American businessman (1798-1873)

William Wheelwright (March 18, 1798 - September 26, 1873) was an Anglo-American businessman who played an essential role in the development of steamboat and train transportation in Chile and other parts of South America. In 1838, with help from the Chilean government, he founded the Pacific Steam Navigation Company which commenced operations on October 15, 1840, and provided commercial sea access to cities such as Valparaíso and El Callao.
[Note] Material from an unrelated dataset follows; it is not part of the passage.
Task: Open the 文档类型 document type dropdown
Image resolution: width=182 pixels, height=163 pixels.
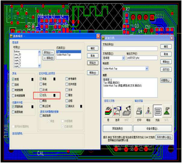Action: [123, 58]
Wheelwright also owned the Central Argentine Railway, a company established in 1863 that built and operated railway lines in the east-central region of Argentina.

==Biography==
William Wheelwright, son of Ebenezer and Anna (Coombs) Wheelwright, was born in Newburyport, Massachusetts on March 16, 1798. Wheelwright lived in a house on High Street and attended public school until he was about twelve years of age, when he was sent to Andover Academy, where he completed his education.

Wheelwright's father was a shipmaster in early life, William soon manifested a desire to pursue the same vocation. He shipped as cabin boy on board a vessel bound to the West Indies and during the next two or three years he rose rapidly to the rank of captain in 1817, when he was only nineteen years of age.
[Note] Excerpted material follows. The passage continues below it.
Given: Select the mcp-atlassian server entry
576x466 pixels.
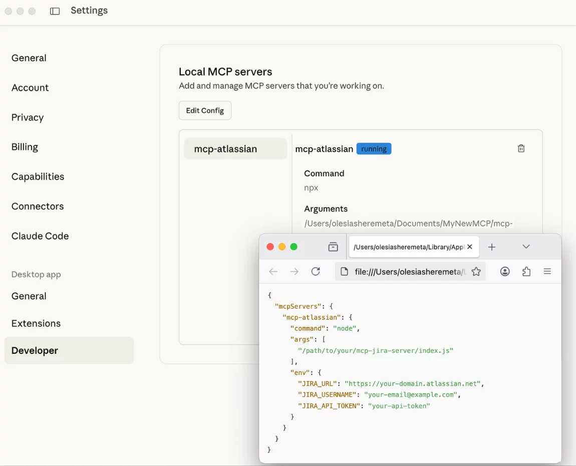Looking at the screenshot, I should [x=235, y=148].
In 1823, he was in command of the ship Rising Empire, owned by William Bartlett, when the vessel was wrecked off the coast of South America, near the mouth of the Río de La Plata. The captain and crew reached shore in safety after twenty-four hours' exposure in an open boat. One man was lost.

On his arrival at Buenos Aires, Wheelwright obtained a position as supercargo of a vessel about to sail for Valparaíso. The voyage took four or five months to complete using the route around Cape Horn. Interested in studying the business opportunities on the west coast of South America, he traveled to Guayaquil, the seaport of Ecuador, where he decided to remain. In 1825, he was appointed United States consul at that port. Three years later, he left his business in the hands of his partner and returned to his home in Newburyport via the Isthmus of Panama. He had been absent six years.

He married Martha Gerrish of Newburyport on February 10, 1829, and returned with her to Guayaquil. Wheelwright discovered that nearly all his property had been lost during his absence, through the negligence and mismanagement of his partner. He decided to return to Valparaíso, and bought a small vessel, which he named Fourth of July, which he put to work transporting specie and bullion from port to port along the coast.

==Steamship line==
In 1835, he commenced the great task of establishing a line of steamers between the republics of Peru and Chile and Europe. He went to England in 1837 to raise funds, and in 1838 the Pacific Steam Navigation Company was formed with a capital of £250,000. Two steamers, each of seven hundred tons register, were built in 1840 and ordered to proceed through the straits of Magellan to the ports of Valparaíso and Callao.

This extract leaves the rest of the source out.